Decide whether each statement agrees with the political news item below, answering yes or no and quoting the words of the item that settle it: (a) Joe Concha is a media reporter for The Hill. (b) Biden has held a press conference within the past month. (c) Donald Trump Jr. proposed replacing torn-down statues with statues of himself.

-- Document section follows --

What Are the Libs Up to Now?
A reporter for a Washington, D.C., political news site says Democrats are well aware that Joe Biden “does not have the mental acuity that he even had a couple of years ago.”
Joe Concha, a media reporter for The Hill, told Steve Doocy on “Fox & Friends” that Biden does not appear to be up to the task of holding the kind of press conference President Trump routinely holds.
“A lot of Democrats will tell you, at least privately, that he does not have the mental acuity that he even had a couple of years ago and this is a candidate that simply would not able to withstand the type of press conferences that the current president has, as far as them going on for an hour, an hour and a half, taking questions with multiple outlets with no ground rules attached,” Concha said.
Biden hasn’t held a press conference in nearly three months. The Democratic nominee instead occasionally sits for interviews with left-leaning news organizations, often setting ground rules first.
The Trump Agenda
Can you imagine?
Donald Trump Jr., the eldest son of President Donald Trump, proposed a solution to stop radical activists from destroying statues across the country: replace any statue that is torn down with a statue of his father.
“Want to save our monuments?” Trump Jr. tweeted. “Let’s get a movement going to replace any statue torn down during these riots with a new and more sturdy statue of [President Donald Trump]. The nonsense would stop instantly.”

-- Document section concluded --
-- Record extracts follows --

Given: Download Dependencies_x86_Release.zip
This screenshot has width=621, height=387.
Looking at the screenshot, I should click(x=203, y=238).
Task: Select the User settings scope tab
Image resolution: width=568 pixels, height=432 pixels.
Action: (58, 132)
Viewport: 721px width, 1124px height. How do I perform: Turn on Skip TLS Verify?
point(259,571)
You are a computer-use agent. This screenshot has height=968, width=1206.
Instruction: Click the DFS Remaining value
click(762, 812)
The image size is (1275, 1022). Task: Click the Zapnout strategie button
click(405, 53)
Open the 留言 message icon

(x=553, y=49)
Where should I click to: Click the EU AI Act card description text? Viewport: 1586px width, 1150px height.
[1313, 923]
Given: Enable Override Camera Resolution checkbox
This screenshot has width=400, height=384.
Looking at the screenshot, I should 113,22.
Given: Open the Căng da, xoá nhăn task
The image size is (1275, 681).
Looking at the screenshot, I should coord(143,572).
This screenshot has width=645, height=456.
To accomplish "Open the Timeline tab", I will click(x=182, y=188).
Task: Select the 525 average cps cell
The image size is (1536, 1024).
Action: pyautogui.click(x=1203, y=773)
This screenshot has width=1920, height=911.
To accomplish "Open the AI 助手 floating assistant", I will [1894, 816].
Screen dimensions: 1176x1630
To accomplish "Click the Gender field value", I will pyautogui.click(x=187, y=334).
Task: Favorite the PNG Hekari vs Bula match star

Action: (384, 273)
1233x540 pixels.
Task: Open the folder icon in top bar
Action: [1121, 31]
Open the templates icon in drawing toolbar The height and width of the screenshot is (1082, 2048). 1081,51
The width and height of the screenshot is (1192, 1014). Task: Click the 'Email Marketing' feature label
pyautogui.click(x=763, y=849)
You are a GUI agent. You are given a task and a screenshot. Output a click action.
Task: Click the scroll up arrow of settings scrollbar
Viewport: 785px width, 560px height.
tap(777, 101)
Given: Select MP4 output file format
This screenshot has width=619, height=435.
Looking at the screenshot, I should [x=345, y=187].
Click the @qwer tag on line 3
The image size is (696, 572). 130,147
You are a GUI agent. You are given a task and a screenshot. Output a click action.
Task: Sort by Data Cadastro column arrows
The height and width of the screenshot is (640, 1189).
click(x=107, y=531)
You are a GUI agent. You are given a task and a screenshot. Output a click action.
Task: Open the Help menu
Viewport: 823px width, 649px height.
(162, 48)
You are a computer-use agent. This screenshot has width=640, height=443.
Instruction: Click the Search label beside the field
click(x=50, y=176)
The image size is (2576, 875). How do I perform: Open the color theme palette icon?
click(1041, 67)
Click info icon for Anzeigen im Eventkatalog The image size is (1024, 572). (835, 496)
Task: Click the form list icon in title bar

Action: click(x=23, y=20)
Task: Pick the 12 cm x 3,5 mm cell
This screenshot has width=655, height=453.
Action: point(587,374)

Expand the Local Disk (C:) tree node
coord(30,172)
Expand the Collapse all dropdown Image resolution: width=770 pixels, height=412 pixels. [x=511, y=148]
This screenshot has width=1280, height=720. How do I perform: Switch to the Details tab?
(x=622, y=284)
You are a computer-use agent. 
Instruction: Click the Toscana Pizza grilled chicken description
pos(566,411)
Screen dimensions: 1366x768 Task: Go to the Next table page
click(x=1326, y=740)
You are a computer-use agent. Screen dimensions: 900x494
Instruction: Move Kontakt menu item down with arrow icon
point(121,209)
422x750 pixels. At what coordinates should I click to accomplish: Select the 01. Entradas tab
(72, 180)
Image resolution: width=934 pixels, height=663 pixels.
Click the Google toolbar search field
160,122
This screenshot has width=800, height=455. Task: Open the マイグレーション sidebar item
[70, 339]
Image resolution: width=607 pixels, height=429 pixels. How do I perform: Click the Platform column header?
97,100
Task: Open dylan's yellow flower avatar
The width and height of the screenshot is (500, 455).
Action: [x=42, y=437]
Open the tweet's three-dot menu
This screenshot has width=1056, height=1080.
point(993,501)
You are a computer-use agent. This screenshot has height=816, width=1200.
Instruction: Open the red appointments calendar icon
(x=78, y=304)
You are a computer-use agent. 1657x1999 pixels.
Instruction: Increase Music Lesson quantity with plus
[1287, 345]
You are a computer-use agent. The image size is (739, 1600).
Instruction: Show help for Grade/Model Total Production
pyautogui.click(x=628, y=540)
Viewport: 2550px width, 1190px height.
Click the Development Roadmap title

-- Record extracts concluded --

### [Written solution]
(a) Yes: "Joe Concha, a media reporter for The Hill"
(b) No: "Biden hasn’t held a press conference in nearly three months."
(c) No: "replace any statue that is torn down with a statue of his father"